The pulmonary and systemic (non-pulmonary) circulation
systems are schematically shown in Figure 5. The heart,
normally between our two lungs (Figure 1), is here separated
to
show its four chambers and the vessels leading to and from
them. Each pulmonary artery branches into millions of tiny
capillaries before picking up oxygen and giving off CO2 (gas
exchange). Then the millions of capillaries merge to become
the pulmonary veins. The pulmonary veins carry oxygenated
blood back to the left heart, from where it is pumped, via the
systemic arterial circulation, to the organs and tissues of the
body. From these organs and tissues it then returns, via the
systemic venous system, back to the right heart.

After entering the tissue, organ, or muscle, each systemic
artery divides into smaller and smaller vessels, the smallest of
which is the systemic capillary. These capillaries are
structurally similar to the pulmonary capillaries and have the
same function: to allow gas exchange to occur by simple
diffusion. In the lung, oxygen diffuses into the capillaries and
CO2 diffuses out. In all other capillaries (non-pulmonary or
systemic capillaries) oxygen diffuses out of the capillary into
the cells of the organ, and CO2 diffuses into the capillary
from
the cells of the organ. In this way oxygen is delivered for
cellular metabolism and CO2, a waste product of metabolism,
is removed.

Gas exchange is a vital process; it occurs not only in the lungs
but in all other tissues as well. Gas exchange requires both
ventilation, provided by breathing adequate amounts of fresh
air, and circulation, provided by the heart pumping blood to
the lungs (pulmonary circulation) and then out to all other
parts of the body (systemic circulation).
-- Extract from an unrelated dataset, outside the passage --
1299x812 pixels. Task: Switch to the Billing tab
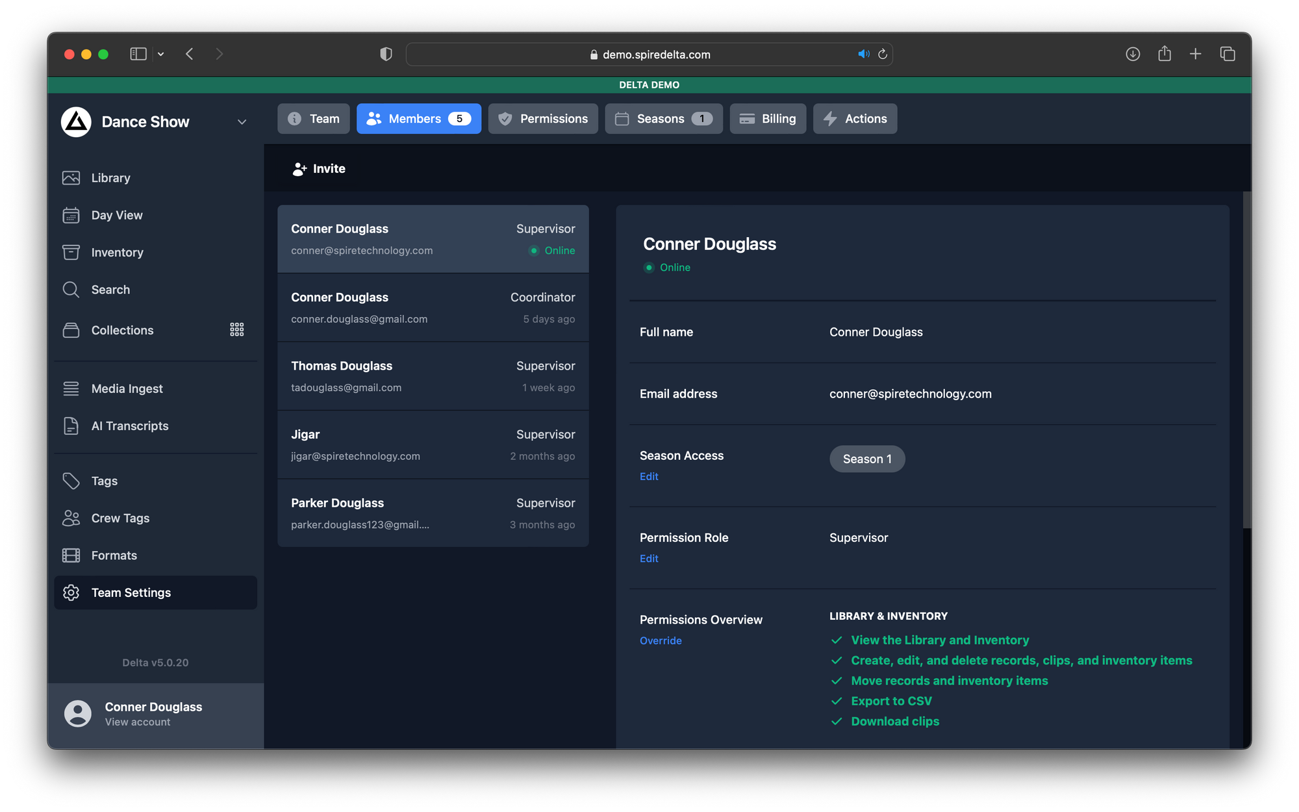point(768,119)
Blood entering the systemic (non-pulmonary) capillaries is
oxygenated. When blood leaves these capillaries it has given up
some (not all) of its oxygen, and is venous or de-oxygenated
blood. Venous blood, which appears blue in our veins under
the
skin, is actually dark red in a test tube. Arterial blood is
normally bright red (although if the patient is low on oxygen
arterial blood will also look dark red).

The systemic capillaries, after delivering their oxygenated
blood
to the tissues, merge and form the veins that carry the venous
blood; eventually all the systemic veins in the body come
together to form the two great vena cavae, the superior, that
carries blood leaving the head and neck, and the inferior, that
carries blood leaving the rest of the body. Both vena cavae
enter
the heart at the level of the right atrium. Blood from the right
atrium enters the right ventricle and then is pumped to the
lungs to once again begin the process of oxygenation.

The trachea and main bronchi are also effective in keeping
dusts
and other large particles from reaching the alveoli. Coughing
is
one way we attempt to clear the large airways of noxious
material.

Even when our nose and normal cough response are not
helping
keep out dusts, our bronchi function silently to move out any
unwanted material. This is accomplished by a blanket of mucus
that covers the bronchi, and tiny hairs (cilia) which sweep the
mucus out of the airways.

Each bronchus is lined with cells that are covered with tiny
hairs, called cilia, that project into the airway. Cilia are
covered
with a blanket of mucus, which serves to collect dusts and
other
pollutants. This "mucus blanket," along with its collected
dusts, is normally swept by the cilia up and out of the airways.

Even if particles get past all of these defenses, special alveolar
cells (called macrophages) are mobilized to help digest any
foreign substances such as bacteria or tiny particles of dust.
All
of these normal defense mechanisms may be damaged from
cigarette smoke, making smokers much more vulnerable to
inhaled dusts and other impurities in the air.